In 2006, the singer-songwriters Glen Hansard and Marketa Irglova put out a tiny movie called "Once," which went on to earn twenty million dollars and an Academy Award, for the tear-jerking ballad "Falling Slowly." Its plot was as small as its budget: Guy meets Girl while busking on the streets of Dublin. Girl, a Czech emigree, persuades him to fix her vacuum cleaner. Guy and Girl (who are never named) spend the week writing music, then go to the bank and get a loan, which they use to fund a recording session--their one chance at artistic, if not romantic, consummation.
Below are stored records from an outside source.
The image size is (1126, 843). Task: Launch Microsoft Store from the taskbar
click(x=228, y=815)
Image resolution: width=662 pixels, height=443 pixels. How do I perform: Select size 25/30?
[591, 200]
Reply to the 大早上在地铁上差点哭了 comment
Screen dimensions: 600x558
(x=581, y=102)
For the stage adaptation, which has just transferred to Broadway after a run in the East Village, the story goes something like: Guy and Girl are recast with telegenic musical-theatre actors, Steve Kazee and Cristin Milioti, neither of whom has ever been to Ireland. Milioti is from New Jersey, raised on Dylan and Billie Holiday and Joni Mitchell; Kazee is from Ashland, Kentucky, where the playlist leaned more toward Merle Haggard and George Jones and Patsy Cline ("I've got the hill-people music in me").

A few weeks before previews, Girl and Guy and Band gathered in a midtown recording studio that resembled a ski lodge. Like the fictional demo in "Once," the cast album was to be recorded in less than a day. In real life, though, the session was hyper-organized, with Sony executives and catered bagels on hand. Since the actors in "Once" double as the orchestra--the set is a kind of Irish-pub limbo--the vocal and instrumental tracks were recorded together: an unorthodox arrangement. "Nothing's isolated," Lynn Lendway, a Sony employee, explained. "If somebody screws up, it has to be done again."
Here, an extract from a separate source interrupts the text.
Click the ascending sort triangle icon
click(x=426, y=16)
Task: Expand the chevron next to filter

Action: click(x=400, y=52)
At one o'clock, it came time to record "Falling Slowly," which, as both actors were keenly aware, is the show's biggest draw. "People are waiting to hear that song, so you can't muck it up," Kazee said. After warming up with a vocal coach, Kazee grabbed his guitar, while Milioti, who wore a tiny harmonica on a chain around her neck, sat at the piano, with the rest of the cast in a circle. From the control booth, the producer, Steve Epstein, announced that this would be the ninety-third take of the day. …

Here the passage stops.